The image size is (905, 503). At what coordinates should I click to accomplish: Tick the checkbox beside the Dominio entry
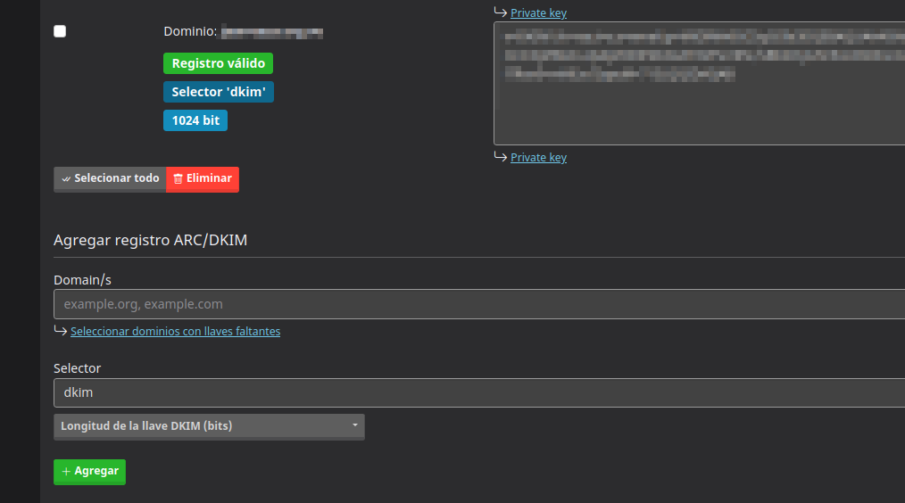coord(60,31)
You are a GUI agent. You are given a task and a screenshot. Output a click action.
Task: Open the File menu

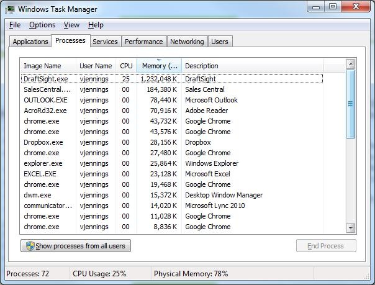point(15,25)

******

Aim of the task: All of the material above should be output exactly, with the pictures left behind.

Solved exercise:
The image size is (905, 503). At what coordinates should I click to accomplish: Tick the checkbox beside the Dominio entry
coord(60,31)
You are a GUI agent. You are given a task and a screenshot. Output a click action.
Task: Open the File menu

point(15,25)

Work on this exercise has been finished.